(Working data Opens)
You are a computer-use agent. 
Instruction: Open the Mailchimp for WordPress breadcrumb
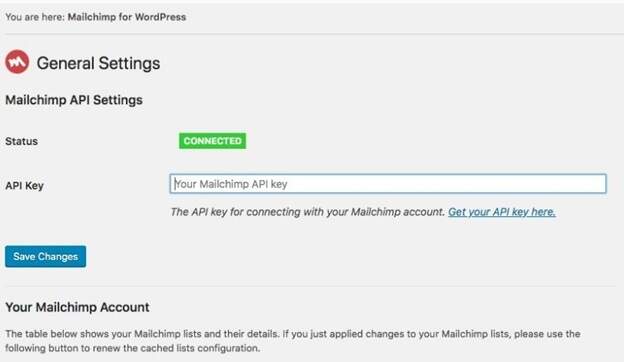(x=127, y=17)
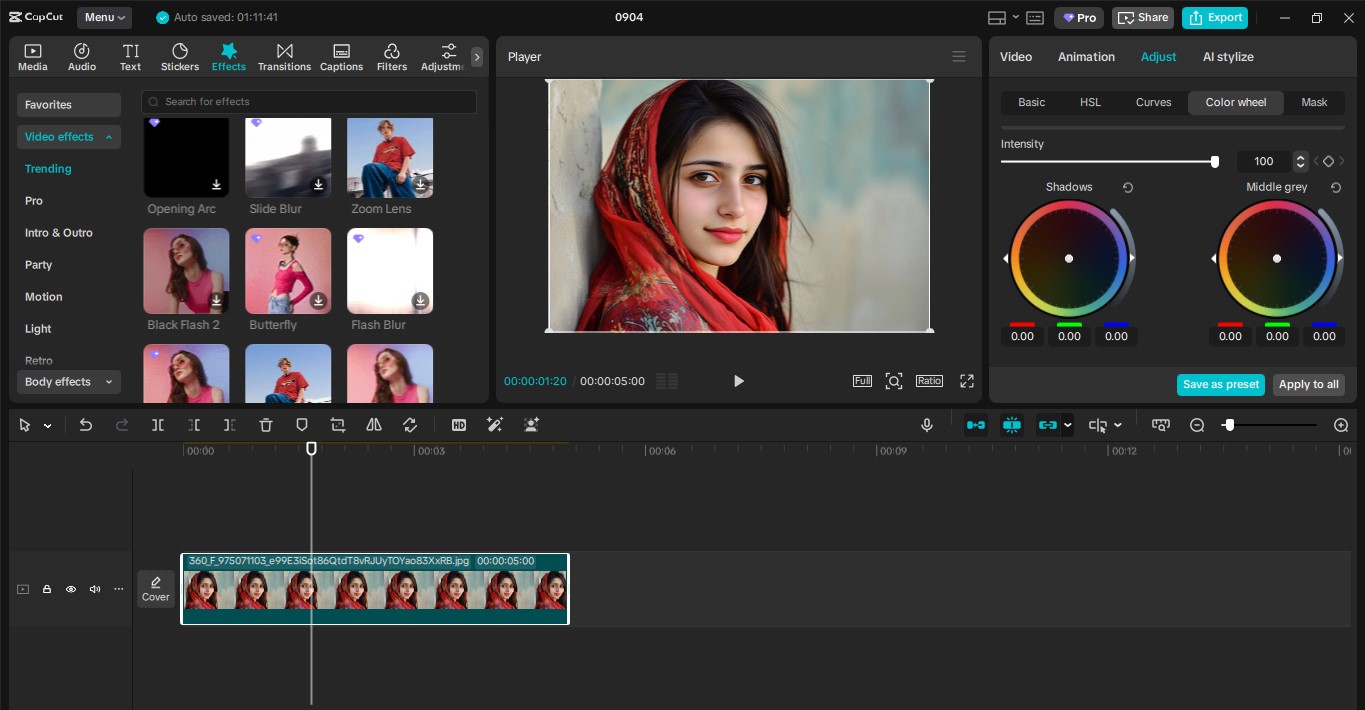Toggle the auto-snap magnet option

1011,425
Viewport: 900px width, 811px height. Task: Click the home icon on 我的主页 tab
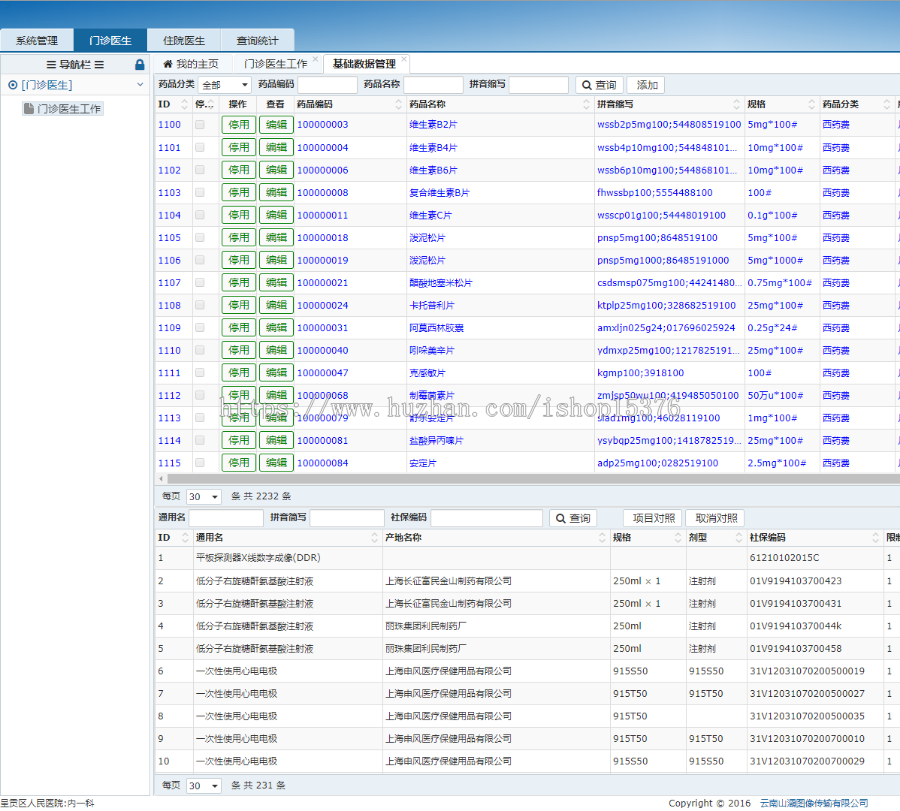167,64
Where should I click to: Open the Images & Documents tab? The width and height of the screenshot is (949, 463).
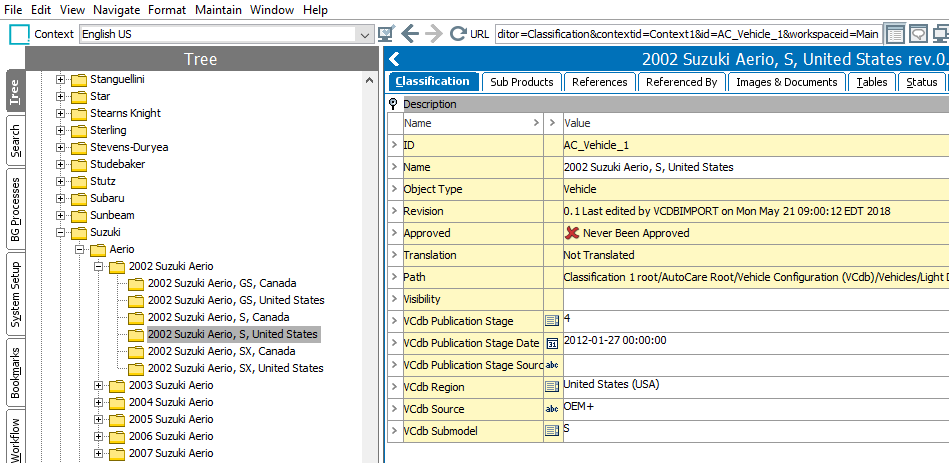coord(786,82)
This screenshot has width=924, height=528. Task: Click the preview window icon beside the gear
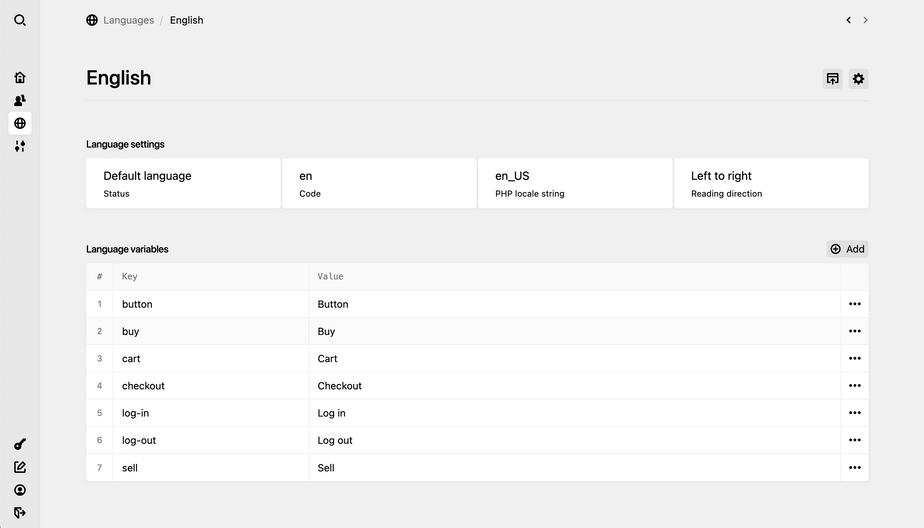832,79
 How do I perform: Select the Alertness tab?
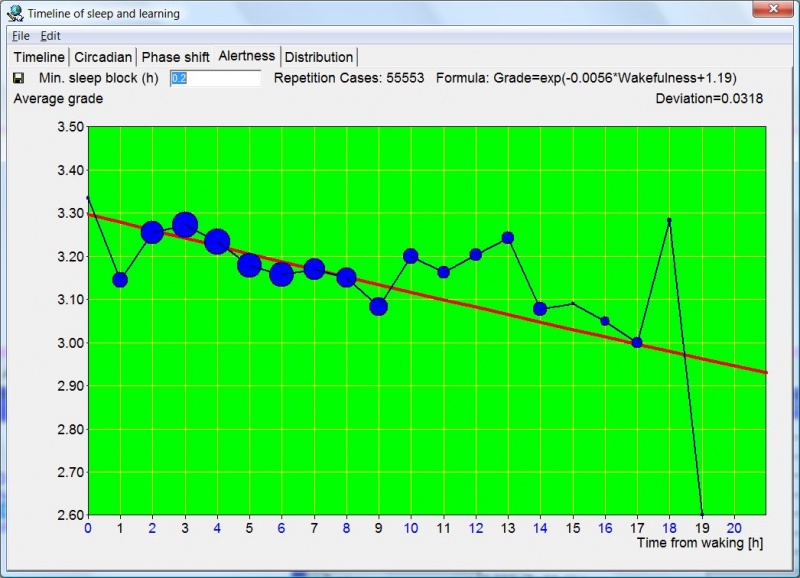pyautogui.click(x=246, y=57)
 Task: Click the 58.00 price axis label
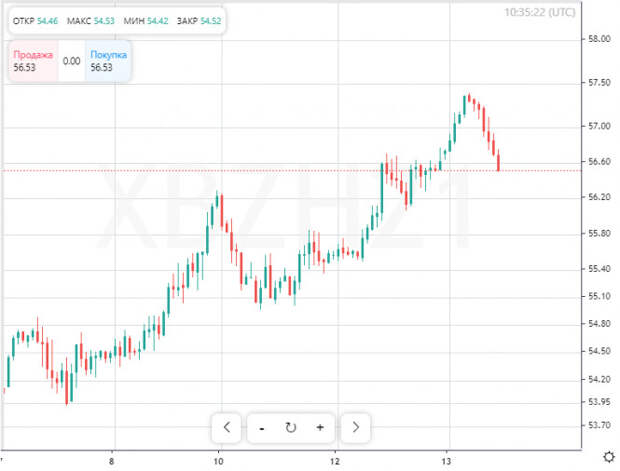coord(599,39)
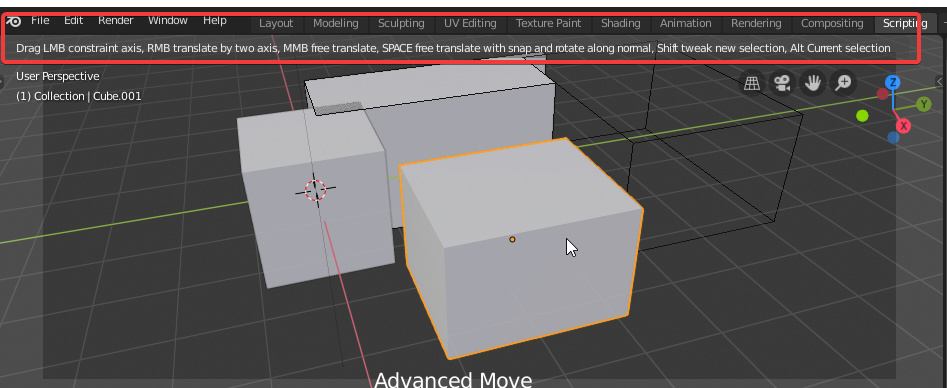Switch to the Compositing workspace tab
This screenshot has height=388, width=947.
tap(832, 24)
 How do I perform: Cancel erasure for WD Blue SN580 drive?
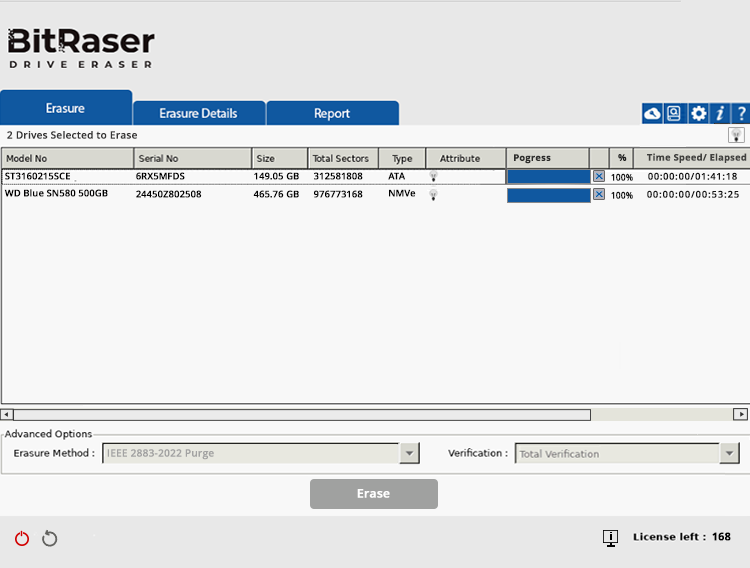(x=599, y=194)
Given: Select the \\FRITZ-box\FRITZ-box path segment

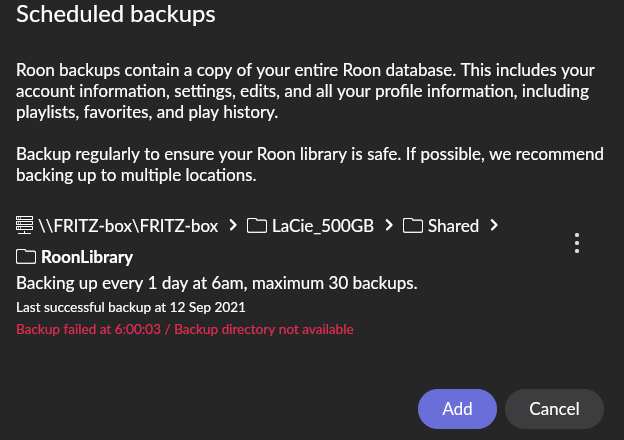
(Working data Closes)
Task statement
Copy out, without any pictures, the lines of the records above from the one containing "Where should I" through the final line, both ends included.

Result for this task
Where should I click to: Open the Images & Documents tab? The width and height of the screenshot is (949, 463).
coord(786,82)
This screenshot has width=924, height=528. Task: Click the preview window icon beside the gear
832,79
 How do I perform: Select the Alertness tab?
pyautogui.click(x=246, y=57)
 Task: Click the 58.00 price axis label
coord(599,39)
Switch to the Compositing workspace tab
This screenshot has height=388, width=947.
tap(832, 24)
 How do I perform: Cancel erasure for WD Blue SN580 drive?
(x=599, y=194)
Given: Select the \\FRITZ-box\FRITZ-box path segment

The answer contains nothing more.